Home equity loans are loans that require collateral, which is the equity in one’s home. These loans can help borrowers cover major expenses, including medical bills and hospitalization, home renovation, and college education. To obtain a home equity loan, however, the applicant should have reasonable combined loan-to-value rations and loan-to-value ratio, along with excellent or good credit.
This type of loan is also called second mortgage because similar to traditional mortgages, it requires offering collateral. At the same time, both lines of credit and home equity loans are offered over a shorter term compared to first mortgages. Mortgages are usually paid off over a term of thirty years while lines of credit and equity loans often come with a repayment period of fifteen years. The term can be as long as thirty years and as short as five, depending on the lender and the borrower’s circumstances. In addition, while lines of credit are offered with an adjustable rate of interest, home equity loans often come with a fixed rate.
In Canada, many financial institutions offer home equity loans to their clients. The Bank of Montreal, for instance, offers home equity loans to borrowers who seek financing for larger borrowing needs. Applicants can borrow up to 80 percent of their home’s current value by pledging their home as collateral.

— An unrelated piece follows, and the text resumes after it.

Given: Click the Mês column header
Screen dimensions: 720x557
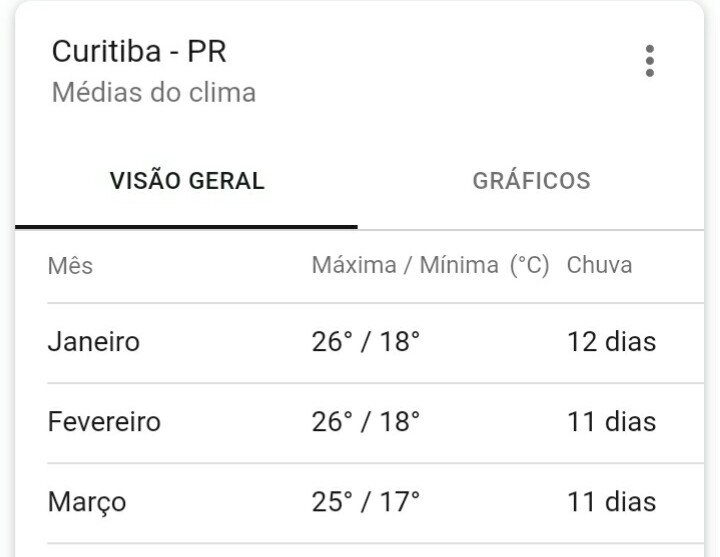Looking at the screenshot, I should pyautogui.click(x=70, y=265).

The minimum amount offered in the form of home equity loan is $10,000, featured with a fixed rate of interest. Repayment can be done by preauthorized debit over a term of up to 25 years. No penalty applies for making partial of full prepayment, but some restrictions may apply. Clients who apply for a home equity loan can buy creditor life and disability insurance, which is optional. Another bank to check with is RBC Royal Bank. Clients of the bank can borrow against their home’s equity and use the money to finance their needs. The loan can go toward college tuition, debt consolidation, home repairs, and more. A home equity loan allows borrowers to commit to their children’s education, make important purchases, or make substantial investments. Clients can borrow up to 85 percent of their home’s appraised value by buying insurance and up to 80 percent if they prefer not to purchase it. If the current value of the home is $160,000, for example, 80 percent would be $128,000. Subtracting the mortgage’s balance, let’s say $52,000, the applicant can borrow up to $76,000. All other liens should be subtracted as well. Applying for a home equity loan with RBC is a good option, especially for clients who have existing mortgages with the bank. The additional funds are added to the mortgage based on the property’s appraised value.

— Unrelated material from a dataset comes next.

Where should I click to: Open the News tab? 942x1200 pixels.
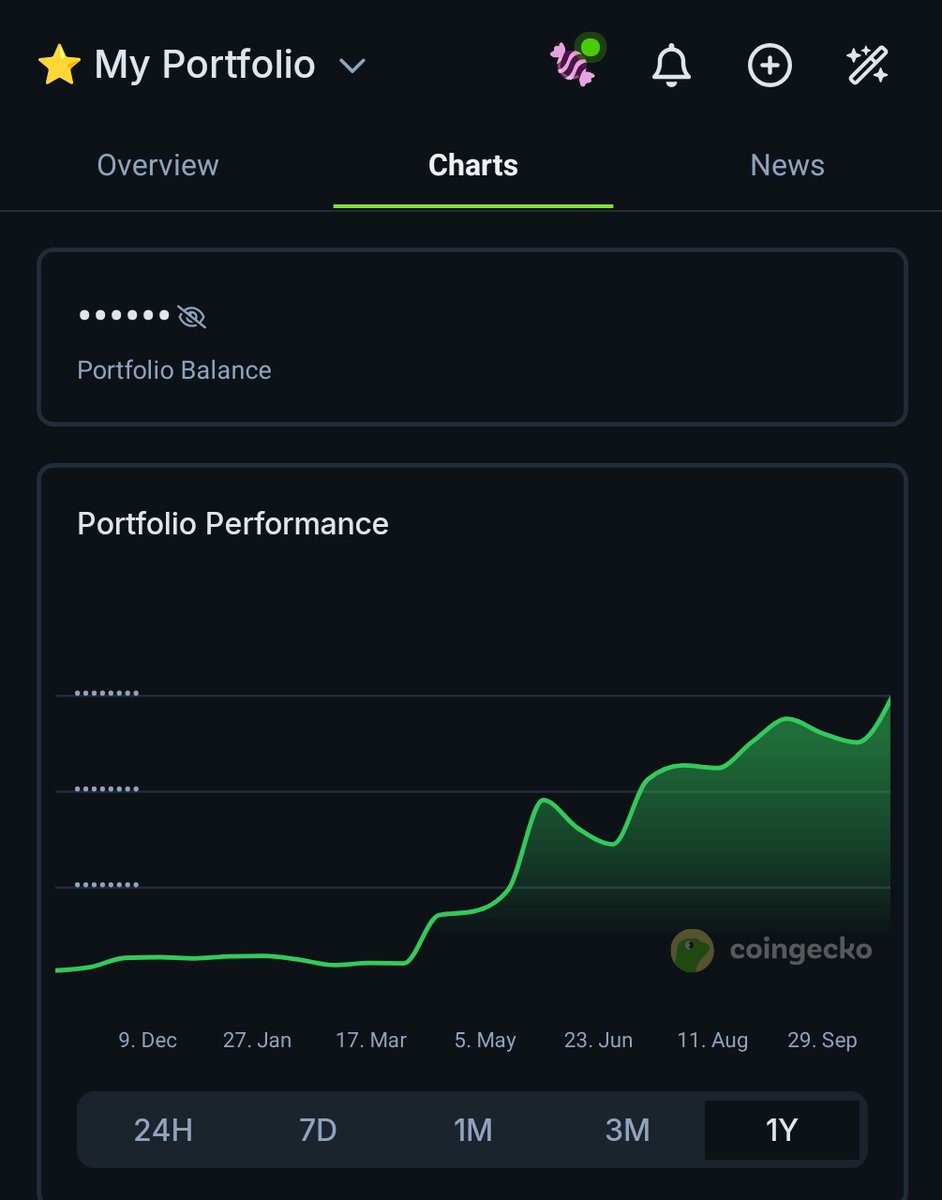[x=787, y=164]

When a home equity loan is extended, fees may apply, including originator fees, appraisal fees, title fees, and early pay-off fees. In addition, the borrower may have to pay stamp duties, closing fees, and arrangement fees. While sometimes waived, valuation and surveyor and conveyor fees apply in some cases. These costs can be minimized by finding a licensed surveyor to inspect the home to be purchased. With home equity loans and secondary mortgages, the title charges are fees to renew the title information. In most cases, fees of some sort apply, and it is important to read the agreement before you sign.